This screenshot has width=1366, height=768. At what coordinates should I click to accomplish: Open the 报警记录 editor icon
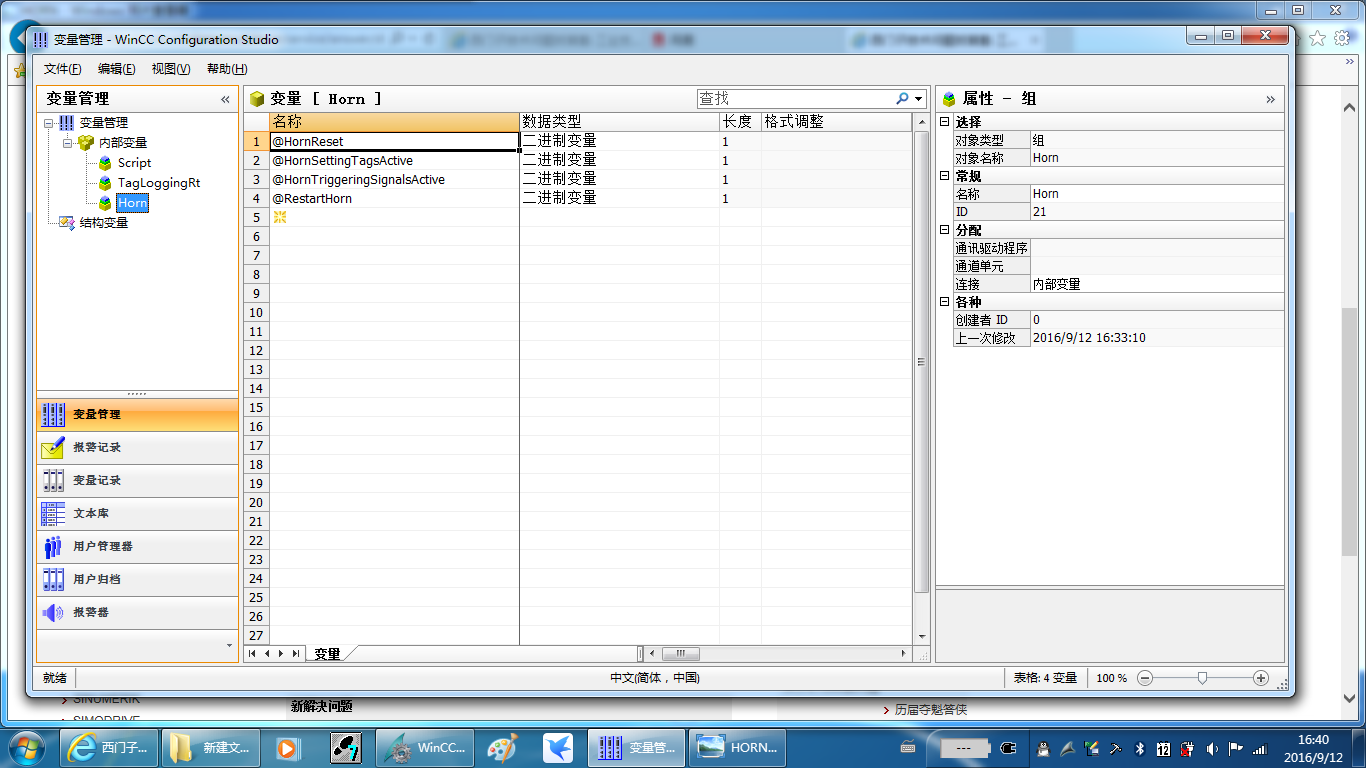(53, 448)
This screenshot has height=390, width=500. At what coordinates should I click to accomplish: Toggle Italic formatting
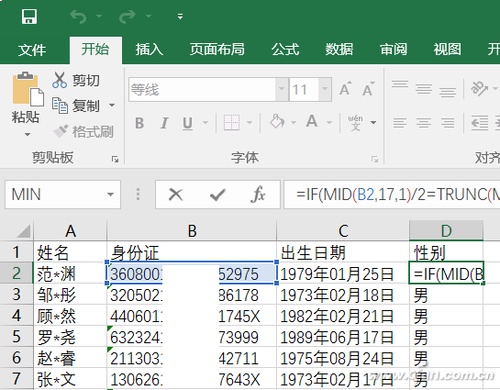tap(164, 123)
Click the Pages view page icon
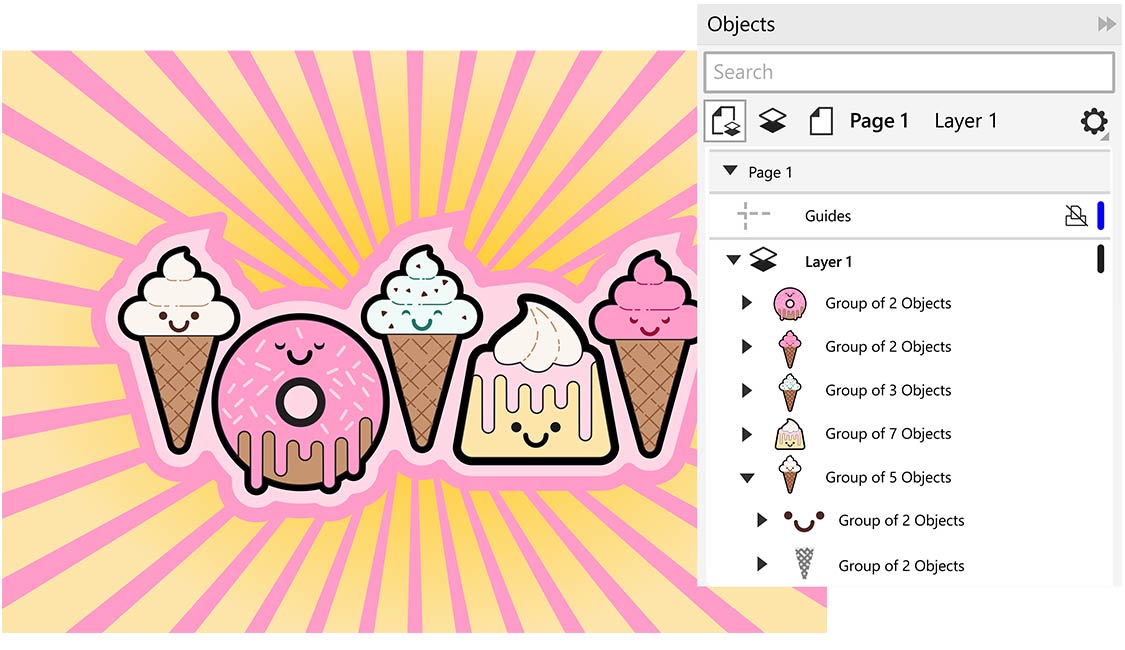The width and height of the screenshot is (1125, 650). [820, 120]
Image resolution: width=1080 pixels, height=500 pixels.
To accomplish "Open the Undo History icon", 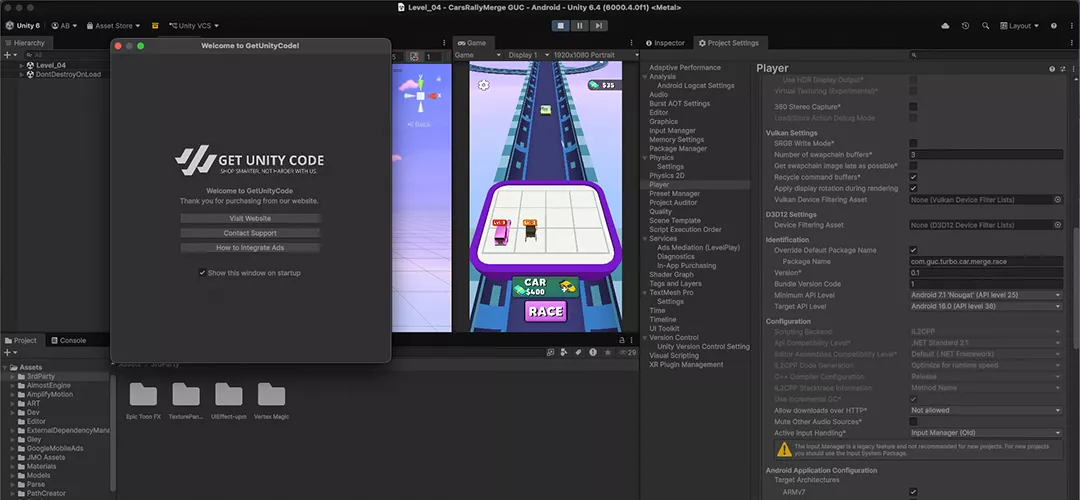I will pos(966,26).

───

| Exercise brief |
Above are some records; quote exactly and only the lines that begin at the line containing "This screenshot has height=390, width=500." and stop after the line containing "Image resolution: width=1080", leaving out the pictures.

| Answer space |
This screenshot has height=390, width=500. At what coordinates should I click to accomplish: Toggle Italic formatting
tap(164, 123)
Click the Pages view page icon
The width and height of the screenshot is (1125, 650). [820, 120]
Image resolution: width=1080 pixels, height=500 pixels.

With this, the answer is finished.